いじめ撲滅!!イケメン憎し!!と心の中で唱えていると、隣の席から「げ」と呟くような声が聞こえた。


「どしたの」

「あ、いや…なんでもない」


声のした方を見ると、江隅が紙をくしゃくしゃに丸め、カバンに投げ入れているところだった…え?


「…ってちょっとちょっと!!それテスト用紙じゃん。なんでそんなくしゃくしゃに…」

「見間違いでしょ」

「もしや」

「…明日の放課後、予定なくてよかったわ」

「江隅…強く生きろよ」


頭良さそうなのに…と憐れみの目で江隅を見ると、それが伝わってしまったのか、ペンの先で脇腹を強めに突かれた。


「繊細な俺の柔肌になんてことを!」

「服の上からやったし、手加減したよ?」

「えぇ、痛かったもん!これほんと!!」




そうして1日目の体験学習を終えた俺は、ふらふらと千鳥足で職員室に向かっていた。

教室を出る間際、予想通りに『あ、そうだ田中君。帰りに職員室に寄って行ってくれるかな?』とお達しをいただいたのだ。

やはりこうなってしまったか…
“お仕置き“なんて怖いことを言っていた皇先生に見つかる前に、学校を立ち去ろうとしたのに…

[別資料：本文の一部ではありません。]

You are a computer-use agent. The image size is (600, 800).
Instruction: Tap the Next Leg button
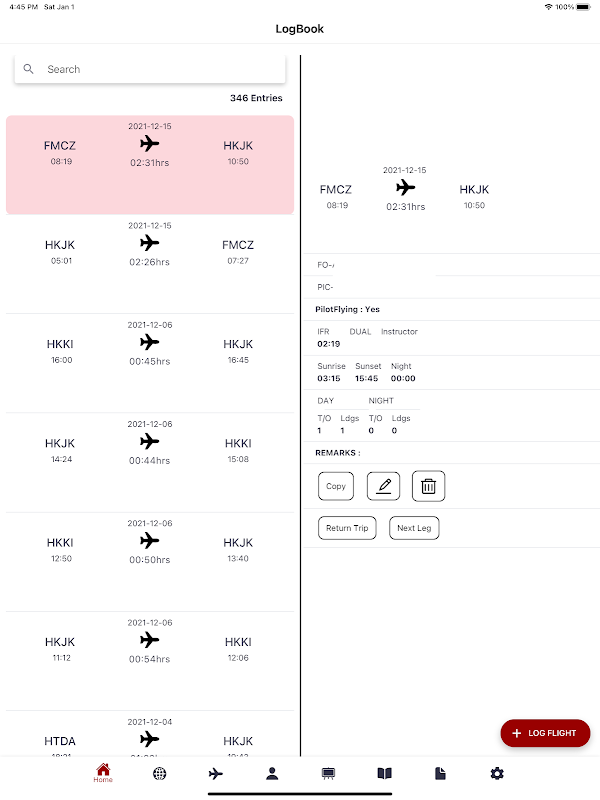[x=414, y=528]
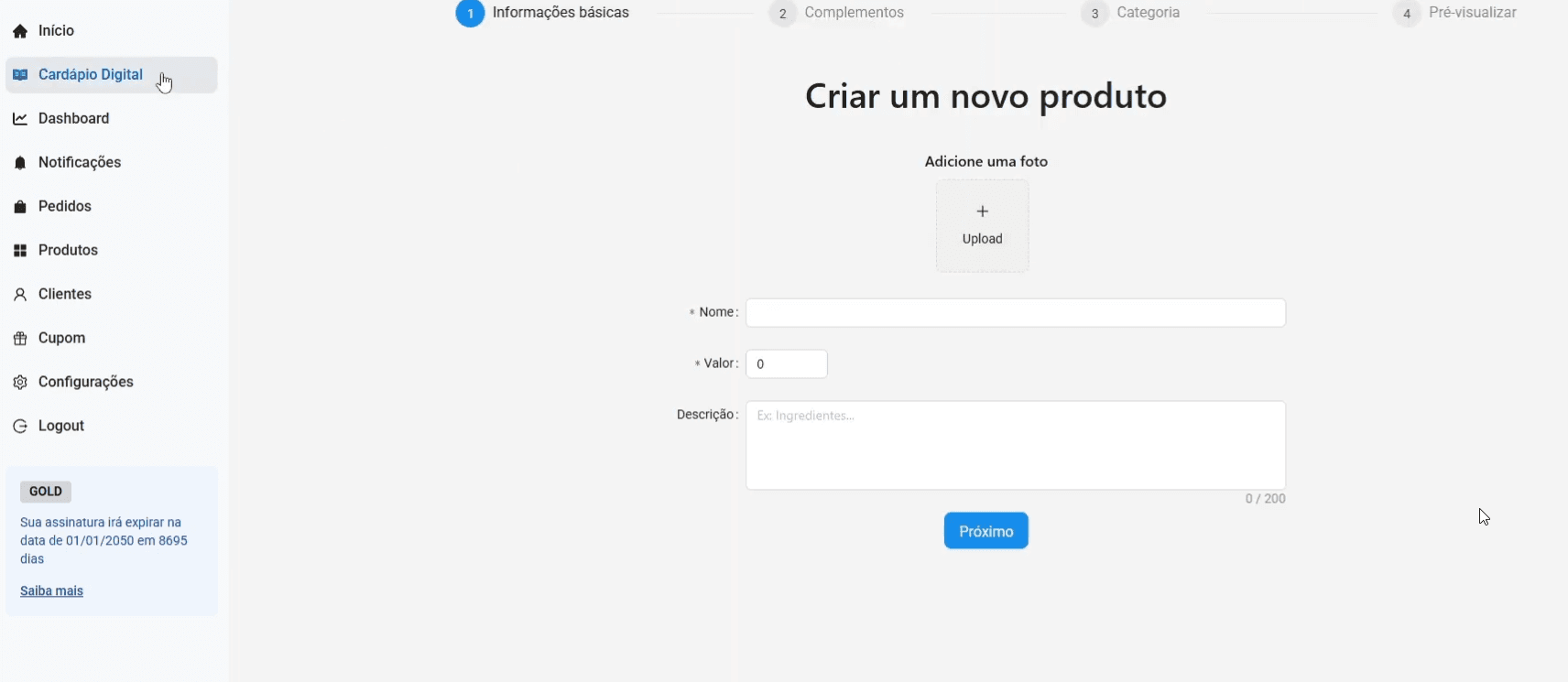Click the Próximo button
1568x682 pixels.
[986, 530]
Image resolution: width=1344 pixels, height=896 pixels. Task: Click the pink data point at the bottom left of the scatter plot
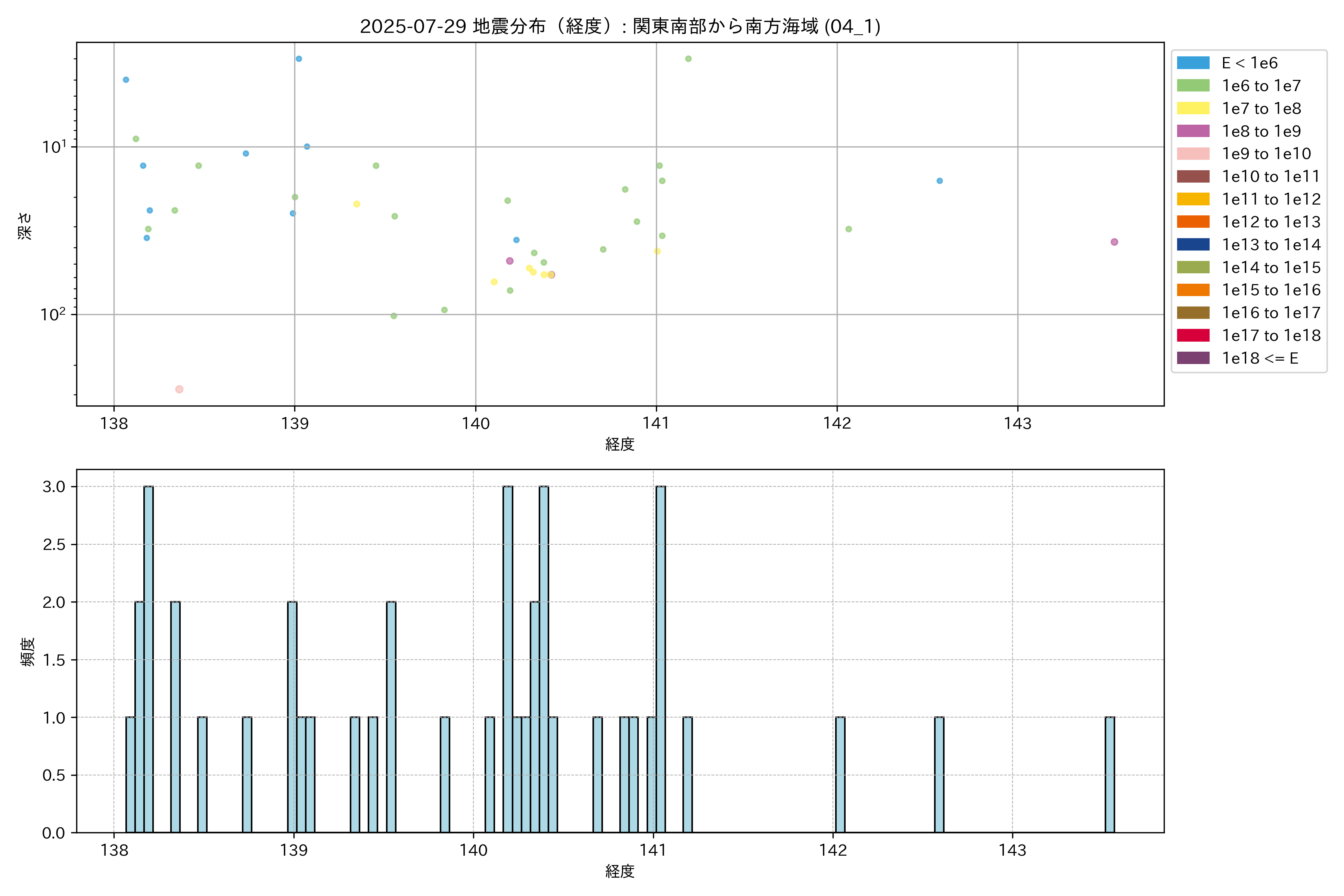[179, 389]
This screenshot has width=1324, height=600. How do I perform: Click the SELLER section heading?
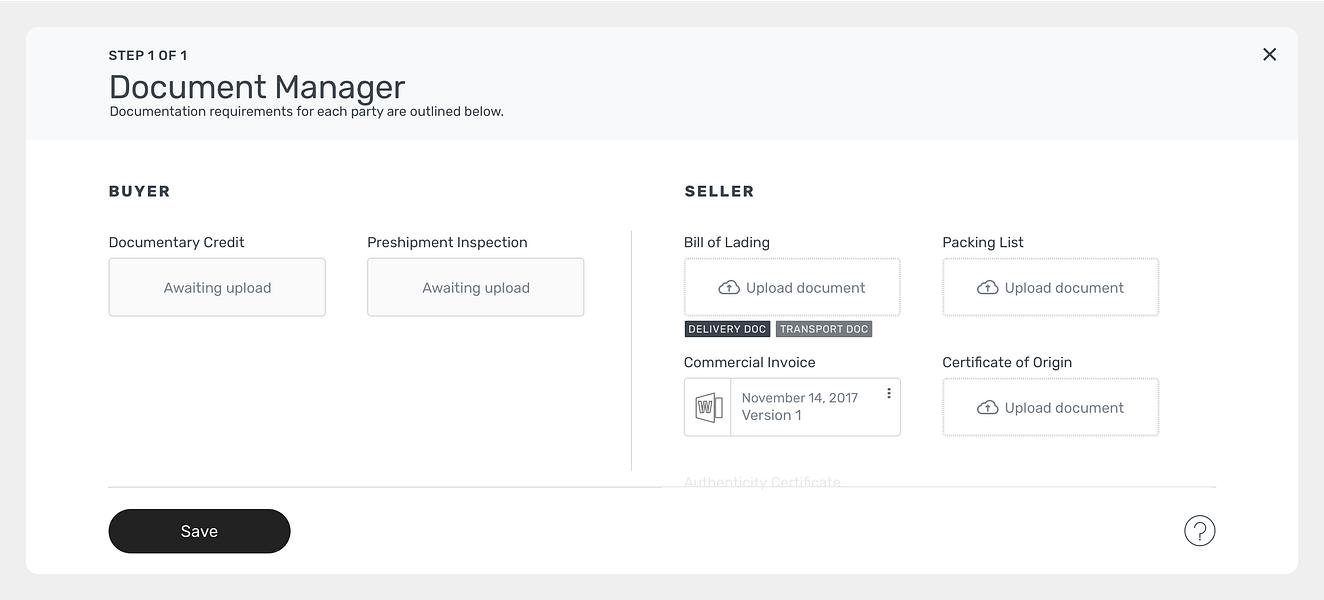719,191
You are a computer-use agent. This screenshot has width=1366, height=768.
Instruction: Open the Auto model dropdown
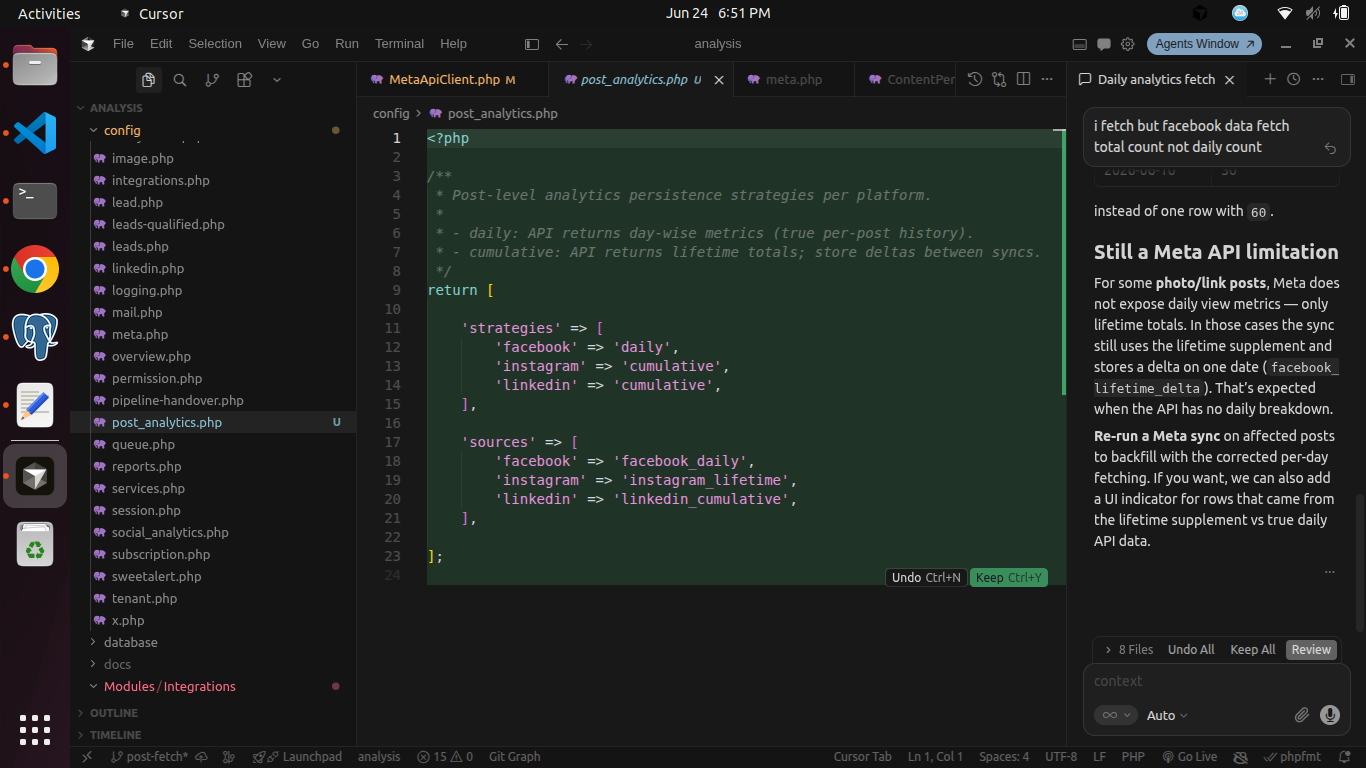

「そうだ、職員室とは言ってもまだ先生がいると決まったわけではないしね。見つかる前に帰ろう…うん、そうしよう」


扉の前でうじうじ数分止まっていたが、意を決して扉を開け放った。


「失礼しま~す」


中を窺うと、一つの人影。


「モブせんせ「遅かったじゃねえか」…間違えました失礼しましたぁぁぁあ!!!!」


バタンッ!!

勢いよく扉を閉めたのはいうまでもない。
あれ?おかしいな。幻聴やら幻覚が見えているかもしれない。

モブ先生らしき人影がやたらキラキラオーラを纏っていたような…

汗をかきながらそんな現実逃避をしていると、腕を捕まれ職員室に引き込まれてしまった。


「ウグゥ!!」

「待っててやったのにその仕打ちか」

「だ、だってモブ先生に呼ばれたのに!!」


肝心の本人いないじゃないですか、というと、皇先生は納得したような表情で頷いた。


「田中のデリバリーをアイツに頼んだのは俺だ。ちなみにアイツには早々に帰ってもらった」

「裏切り者ぉおお!!」

「ま、諦めて座れよ…時間はたっぷりある」


促されて座ったスペースは、応接室のようなスペースで、外からは間仕切りで目隠しされている。

(…捕食される)

なんとなく悟ってしまった。なんてったって、悟君だからね!
焦りっぱなしの脳内では意味不明なことを考えまくっているが、外面はきちんとソファに着席している様は滑稽だ。

先生はそんな俺を気にする事もなく、俺の向かいで長い足を優雅に組んでいた。
表情はまさに獲物を捕まえた肉食獣。

恐る恐る視線を合わせると、先生は口角をあげ獰猛な笑みを浮かべた。